I am using python 3, with pyramid and reportlabs to generate dynamic pdfs.
I am having a issue writing images in to a pdf. I am using Reportlab in a web to generate a pdf with images, by my images are not stored locally, they are on a remote server. I am downloading them locally into a temp directory ( they are saving, I have checked) When i go to add the images to the pdf, they space is allocating but image is not showing up.
Here is my relevant code (simplified):
# creates pdf in memory
doc = SimpleDocTemplate(pdfName, pagesize=A4)
elements = []
for item in model['items']:
# image goes here:
if item['IMAGENAME']:
response = getImageFromRemoteServer(item['IMAGENAME'])
dir_filename = directory + item['IMAGENAME']
if response.status_code == 200:
with open(dir_filename, 'wb') as f:
for chunk in response.iter_content():
f.write(chunk)
questions.append(Image(dir_filename, width=2*inch, height=2*inch))
# create and save the pdf
doc.build(elements,canvasmaker=NumberedCanvas)
I have followed the user guide here https://www.reportlab.com/docs/reportlab-userguide.pdf and have tried the above way, plus embedded images (as the user guide says in the paragraph section) and putting the image in the table.
I also looked here: and it did not help me.
My question is really, what is the right what to download an image and put in a pdf?

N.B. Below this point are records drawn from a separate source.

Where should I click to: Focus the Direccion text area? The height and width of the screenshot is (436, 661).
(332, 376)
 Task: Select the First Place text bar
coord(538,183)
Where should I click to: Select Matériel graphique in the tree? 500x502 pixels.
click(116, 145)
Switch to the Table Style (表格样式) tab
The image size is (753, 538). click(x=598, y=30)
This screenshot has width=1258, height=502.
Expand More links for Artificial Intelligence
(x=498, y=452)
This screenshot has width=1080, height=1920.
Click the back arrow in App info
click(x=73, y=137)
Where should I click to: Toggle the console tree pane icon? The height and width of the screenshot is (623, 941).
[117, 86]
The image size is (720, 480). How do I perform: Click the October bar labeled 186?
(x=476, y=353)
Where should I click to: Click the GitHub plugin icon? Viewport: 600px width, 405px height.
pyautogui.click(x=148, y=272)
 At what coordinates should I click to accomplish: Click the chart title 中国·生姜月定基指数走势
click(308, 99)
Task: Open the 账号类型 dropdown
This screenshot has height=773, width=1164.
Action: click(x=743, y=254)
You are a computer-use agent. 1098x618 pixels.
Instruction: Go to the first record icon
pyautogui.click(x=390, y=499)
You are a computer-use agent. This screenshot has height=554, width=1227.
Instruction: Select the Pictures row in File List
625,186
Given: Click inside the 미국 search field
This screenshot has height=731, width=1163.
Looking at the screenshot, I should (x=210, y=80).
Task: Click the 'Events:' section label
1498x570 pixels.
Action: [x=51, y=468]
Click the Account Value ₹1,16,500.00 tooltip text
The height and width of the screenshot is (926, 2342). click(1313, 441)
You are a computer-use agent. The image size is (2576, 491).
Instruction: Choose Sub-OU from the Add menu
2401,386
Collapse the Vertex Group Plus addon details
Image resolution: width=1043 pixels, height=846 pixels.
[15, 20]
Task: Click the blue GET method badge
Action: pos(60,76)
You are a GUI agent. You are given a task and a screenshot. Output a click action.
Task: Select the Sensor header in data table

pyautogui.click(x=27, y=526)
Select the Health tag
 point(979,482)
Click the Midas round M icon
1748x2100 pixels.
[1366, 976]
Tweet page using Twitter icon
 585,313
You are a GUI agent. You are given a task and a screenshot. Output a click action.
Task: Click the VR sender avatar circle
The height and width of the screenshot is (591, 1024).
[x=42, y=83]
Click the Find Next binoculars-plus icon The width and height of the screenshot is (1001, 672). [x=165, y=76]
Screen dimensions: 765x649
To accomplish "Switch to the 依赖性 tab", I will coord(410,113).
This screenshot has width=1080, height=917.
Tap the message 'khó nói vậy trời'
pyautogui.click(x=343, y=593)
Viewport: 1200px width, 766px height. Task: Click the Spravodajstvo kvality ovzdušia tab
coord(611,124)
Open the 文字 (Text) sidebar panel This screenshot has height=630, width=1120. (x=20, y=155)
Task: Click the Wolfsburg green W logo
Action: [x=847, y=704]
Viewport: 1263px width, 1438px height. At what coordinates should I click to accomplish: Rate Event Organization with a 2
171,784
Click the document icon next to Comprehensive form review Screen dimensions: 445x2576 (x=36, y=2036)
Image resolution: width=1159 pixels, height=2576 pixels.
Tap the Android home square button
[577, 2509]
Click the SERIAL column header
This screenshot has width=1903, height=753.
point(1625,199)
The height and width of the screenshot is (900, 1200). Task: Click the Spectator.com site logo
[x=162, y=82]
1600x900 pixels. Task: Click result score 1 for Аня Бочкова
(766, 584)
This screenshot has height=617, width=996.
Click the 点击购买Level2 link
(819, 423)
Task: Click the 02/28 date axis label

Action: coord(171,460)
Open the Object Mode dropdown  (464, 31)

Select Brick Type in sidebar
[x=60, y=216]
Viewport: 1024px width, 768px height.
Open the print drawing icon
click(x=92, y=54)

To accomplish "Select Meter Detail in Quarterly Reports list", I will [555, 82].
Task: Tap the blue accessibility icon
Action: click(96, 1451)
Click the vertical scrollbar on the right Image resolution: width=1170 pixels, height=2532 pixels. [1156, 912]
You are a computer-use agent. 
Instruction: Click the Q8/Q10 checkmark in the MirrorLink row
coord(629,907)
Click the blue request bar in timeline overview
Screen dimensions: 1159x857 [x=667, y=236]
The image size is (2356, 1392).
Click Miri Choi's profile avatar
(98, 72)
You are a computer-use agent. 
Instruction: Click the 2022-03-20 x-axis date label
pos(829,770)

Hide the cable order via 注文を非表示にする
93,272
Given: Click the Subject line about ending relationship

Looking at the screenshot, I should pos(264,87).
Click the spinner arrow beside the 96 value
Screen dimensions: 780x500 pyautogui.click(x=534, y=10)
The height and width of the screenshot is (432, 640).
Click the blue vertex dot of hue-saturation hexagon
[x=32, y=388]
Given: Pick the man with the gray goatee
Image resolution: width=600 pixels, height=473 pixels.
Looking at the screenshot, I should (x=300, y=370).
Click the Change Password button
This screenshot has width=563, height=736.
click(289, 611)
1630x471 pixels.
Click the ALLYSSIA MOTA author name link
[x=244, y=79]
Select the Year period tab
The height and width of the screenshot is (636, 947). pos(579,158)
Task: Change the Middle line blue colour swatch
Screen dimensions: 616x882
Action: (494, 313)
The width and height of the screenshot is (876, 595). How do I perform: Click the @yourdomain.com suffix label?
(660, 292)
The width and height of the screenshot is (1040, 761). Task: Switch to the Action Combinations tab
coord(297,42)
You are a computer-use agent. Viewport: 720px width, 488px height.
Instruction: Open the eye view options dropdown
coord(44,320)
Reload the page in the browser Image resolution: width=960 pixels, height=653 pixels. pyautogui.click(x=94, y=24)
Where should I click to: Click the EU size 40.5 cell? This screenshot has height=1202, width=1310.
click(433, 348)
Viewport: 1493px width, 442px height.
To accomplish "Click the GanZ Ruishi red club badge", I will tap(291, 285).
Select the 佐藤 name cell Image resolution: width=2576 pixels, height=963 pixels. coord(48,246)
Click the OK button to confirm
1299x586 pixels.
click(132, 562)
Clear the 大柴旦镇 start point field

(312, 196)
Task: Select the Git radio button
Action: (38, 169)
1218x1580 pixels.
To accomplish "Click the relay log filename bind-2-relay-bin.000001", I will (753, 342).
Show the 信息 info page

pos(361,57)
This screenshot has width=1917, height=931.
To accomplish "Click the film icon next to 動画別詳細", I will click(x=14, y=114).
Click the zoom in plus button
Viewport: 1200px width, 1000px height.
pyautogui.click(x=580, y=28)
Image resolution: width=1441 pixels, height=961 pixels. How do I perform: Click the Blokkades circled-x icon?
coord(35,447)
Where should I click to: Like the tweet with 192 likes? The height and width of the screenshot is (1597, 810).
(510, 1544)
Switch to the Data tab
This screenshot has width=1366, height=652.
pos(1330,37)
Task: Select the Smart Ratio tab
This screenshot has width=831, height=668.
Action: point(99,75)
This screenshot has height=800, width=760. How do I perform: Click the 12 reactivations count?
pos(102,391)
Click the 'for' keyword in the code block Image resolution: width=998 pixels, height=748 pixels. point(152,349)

EDIT: fixed code indentation
EDIT 2:
Answered, I was finally about to get the images in the PDF. I am not sure what was the trigger to get it to work. The only thing that know I change was now I am using urllib to do the request and before i was not. Here is the my working code (simplified for the question only, this is more abstracted and encapsulated in my code.):
doc = SimpleDocTemplate(pdfName, pagesize=A4)
# array of elements in the pdf
elements = []
for question in model['questions']:
# image goes here:
if question['IMAGEFILE']:
filename = question['IMAGEFILE']
dir_filename = directory + filename
url = get_url(settings, filename)
response = urllib.request.urlopen(url)
raw_data = response.read()
f = open(dir_filename, 'wb')
f.write(raw_data)
f.close()
response.close()
myImage = Image(dir_filename)
myImage.drawHeight = 2* inch
myImage.drawWidth = 2* inch
myImage.hAlign = "LEFT"
elements.append(myImage)
# create and save the pdf
doc.build(elements)
Make your code independent from where the files come from. Separate file/resource retrieval from document generation. Ensure that your toolset is working with local files. Encapsulate the code to load files in a loader class or function. The encapsulation is what matters. Noticed this again this week while looking at thumbor loader classes.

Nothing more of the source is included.